Issue opponents, including Ohio Republican Gov. Mike DeWine, have argued that the amendment is too extreme in allowing late-term abortions. DeWine has appeared in television ads with his wife, Fran, saying the issue “goes too far.”

“The majority of Ohioans do not believe we should have abortion at any point leading up to birth,” he told reporters Monday at the door-knocking event. He called the proposed amendment “radical.”

bulletin news online news

Ohio Department of Health data show that 89% of the 18,488 abortions in the state last year were performed before 13 weeks of pregnancy, and only 107 — or 0.6% — were done over 21 weeks. Those were “nightmare scenarios” where the fetus couldn’t survive or the mother’s life was in jeopardy, said Lauren Beene, a Cleveland pediatrician and co-founder of Ohio Physicians for Reproductive Rights, a group of more than 4,000 doctors that formed after the Supreme Court ruling.

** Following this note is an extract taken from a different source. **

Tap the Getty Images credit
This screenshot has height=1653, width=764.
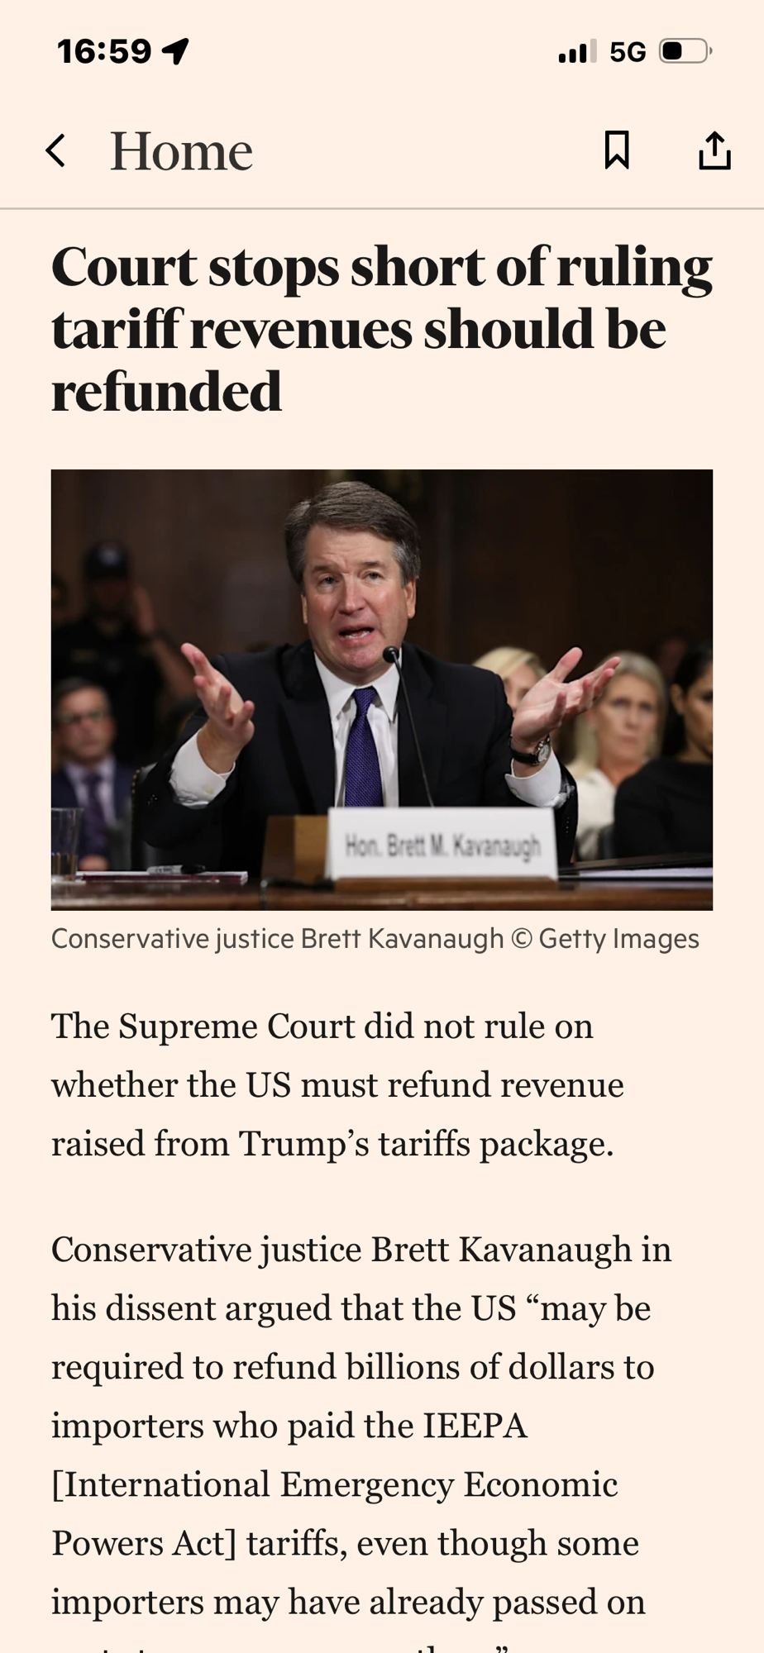(618, 939)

But a USA Today Network/Suffolk University poll in July found that 58% of likely Ohio voters support enshrining abortion rights in the constitution, and a Baldwin Wallace University survey in October showed that 58% of likely voters favor Issue 1, including the majority of Democrats, half of independents and 39% of Republicans.

Issue 1 would restore the rights that existed in Ohio under Roe v. Wade, Beene said, adding that opponents want to eliminate the procedure entirely “so they’re saying and doing everything that they can to get abortion banned.”

If Issue 1 is defeated, DeWine said he supports revisiting the state’s abortion law, including to provide exceptions in the case of rape and incest. If not, it’ll effectively end debate on the issue, he said.

But Gabriel Mann, a spokesman for Ohioans United for Reproductive Rights — the coalition supporting Issue 1 — is skeptical because DeWine and GOP lawmakers could have adopted less onerous abortion restrictions before and refused, he said.

“We know we have popular opinion on our side, but we have to actually get out the vote to win this election,” Mann said.
Michael Bloomberg, the founder and majority owner of Bloomberg LP, the parent of Bloomberg News, gave $1 million to the campaign supporting Issue 1.

©2023 Bloomberg L.P. Visit bloomberg.com. Distributed by Tribune Content Agency, LLC.